◆ THE TASK
Please give again every entry exactly as it appears, setting aside the pictures.

(Collected data)

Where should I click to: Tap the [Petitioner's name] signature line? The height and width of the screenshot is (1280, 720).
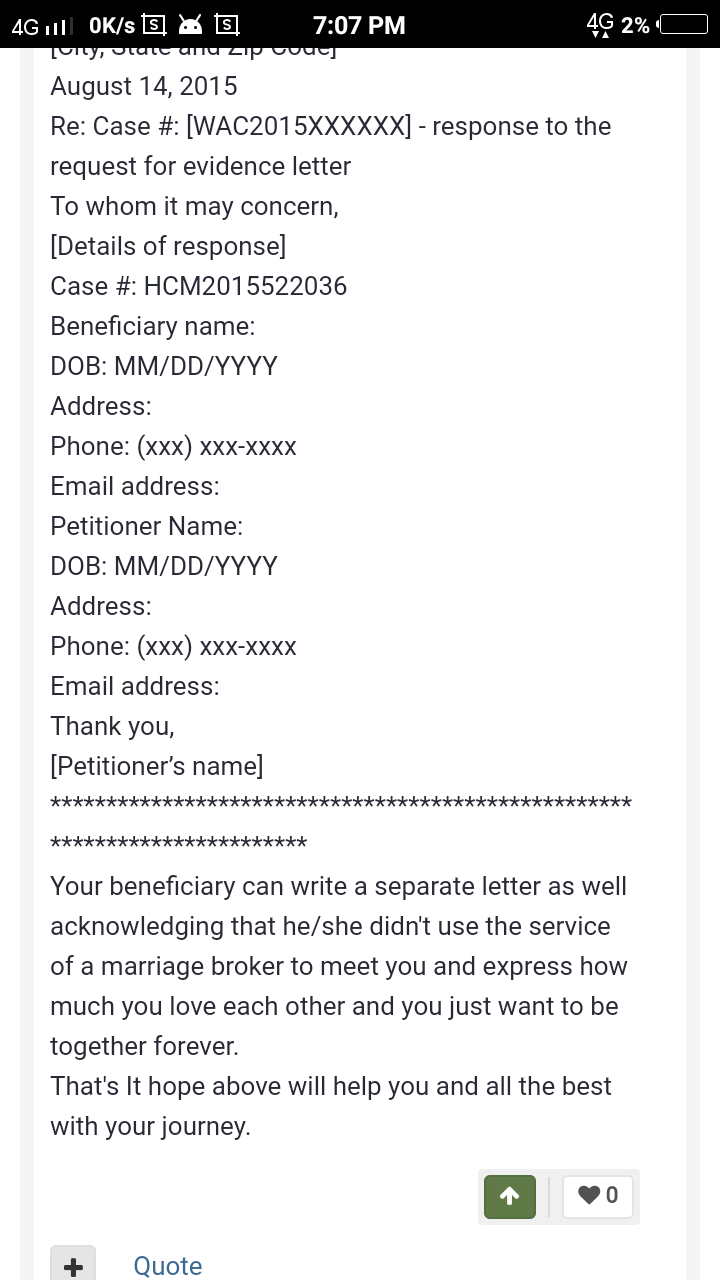(157, 766)
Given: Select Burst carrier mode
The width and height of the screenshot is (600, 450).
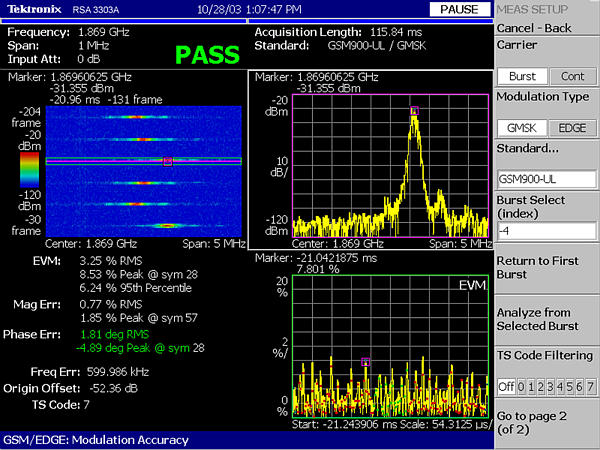Looking at the screenshot, I should click(x=521, y=76).
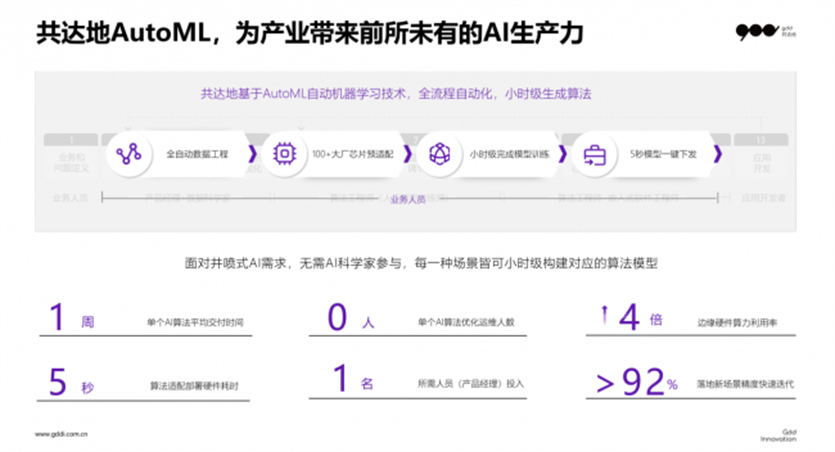Click chevron arrow after 小时级完成模型训练

tap(562, 154)
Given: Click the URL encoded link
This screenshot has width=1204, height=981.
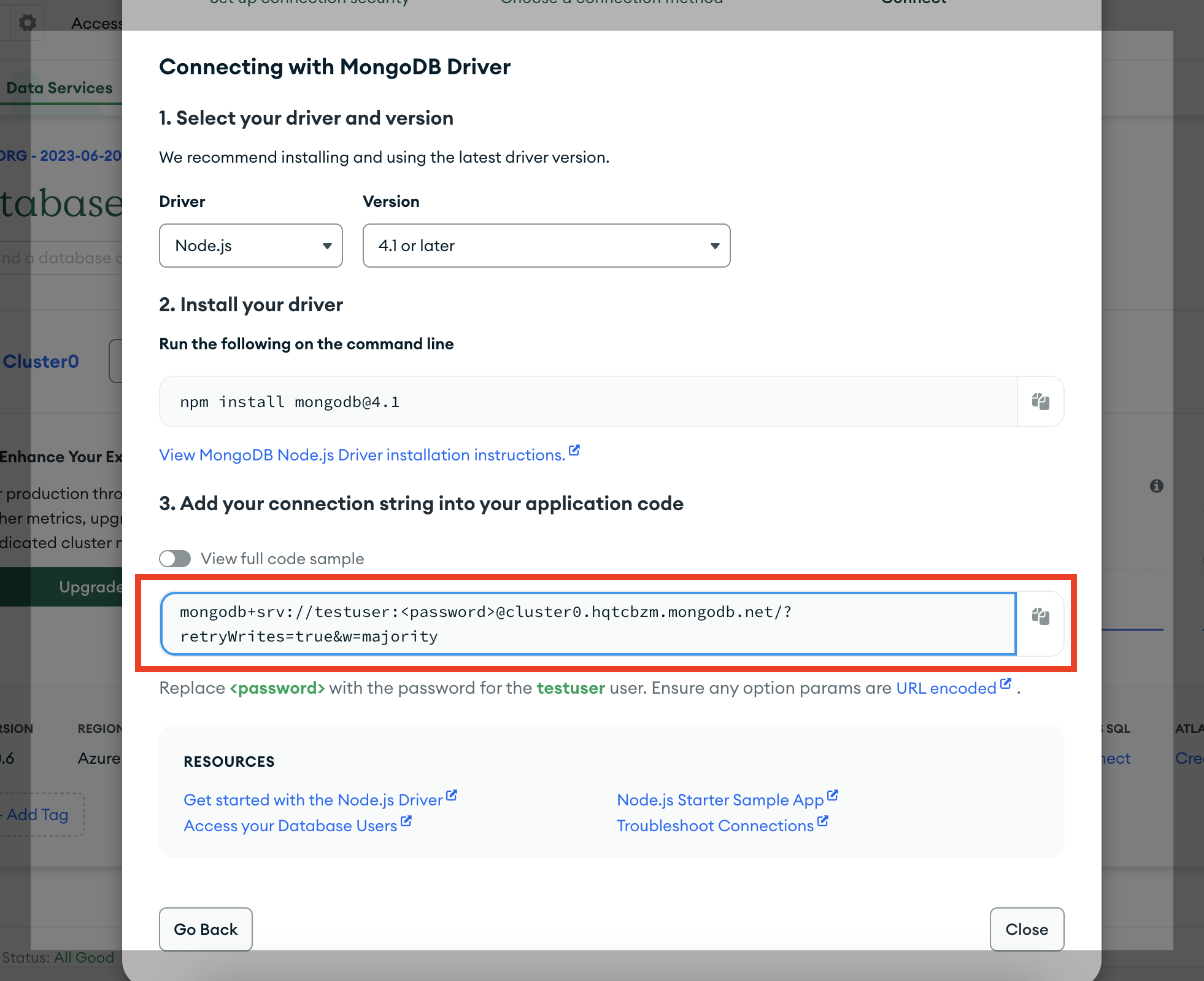Looking at the screenshot, I should 946,688.
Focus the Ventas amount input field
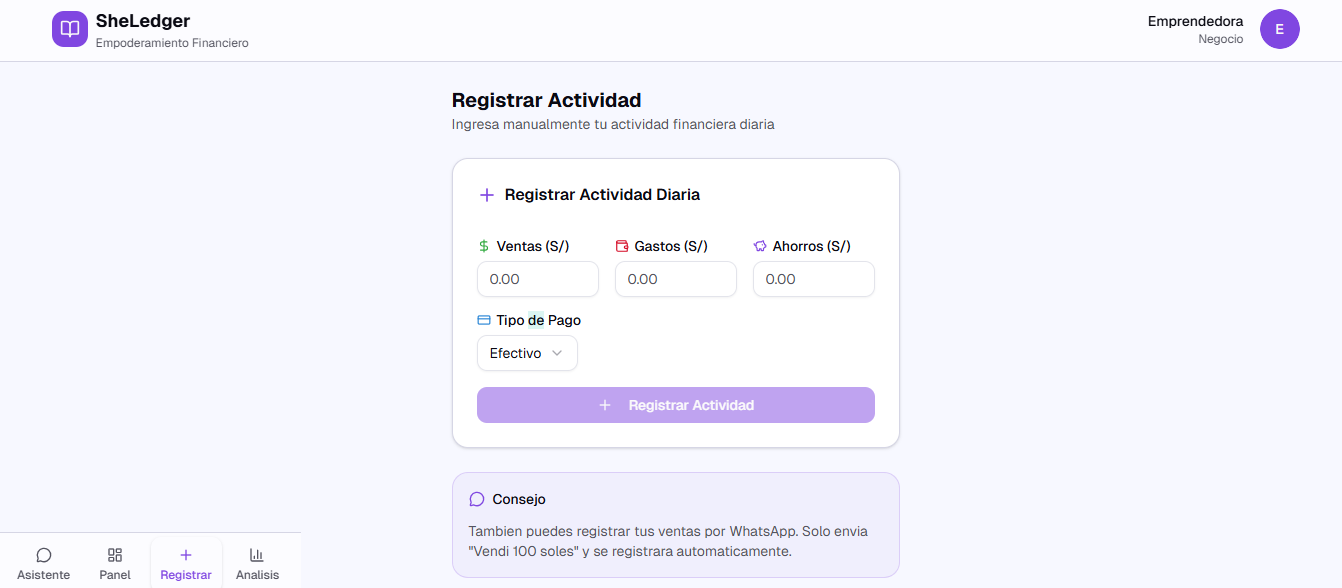This screenshot has width=1342, height=588. tap(538, 279)
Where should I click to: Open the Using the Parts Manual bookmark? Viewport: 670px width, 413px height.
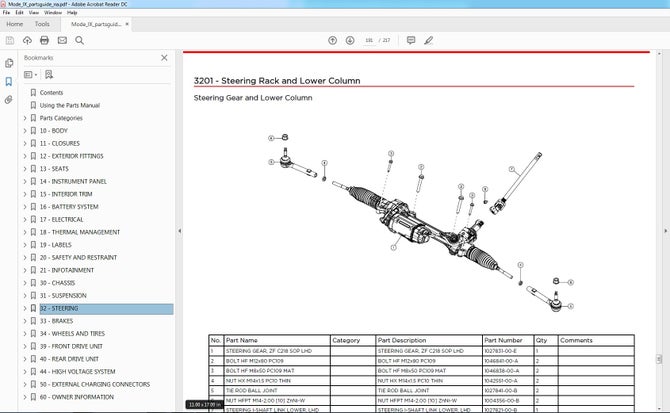(x=69, y=105)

◆ RESULT
Where should I click to: Tap the [Petitioner's name] signature line? The height and width of the screenshot is (1280, 720).
(157, 766)
Given: Select Burst carrier mode
The width and height of the screenshot is (600, 450).
Looking at the screenshot, I should click(x=521, y=76).
Click chevron arrow after 小时级完成模型训练

tap(562, 154)
Given: Click the URL encoded link
This screenshot has width=1204, height=981.
Looking at the screenshot, I should 946,688.
Focus the Ventas amount input field
This screenshot has width=1342, height=588. tap(538, 279)
Where should I click to: Open the Using the Parts Manual bookmark? Viewport: 670px width, 413px height.
(x=69, y=105)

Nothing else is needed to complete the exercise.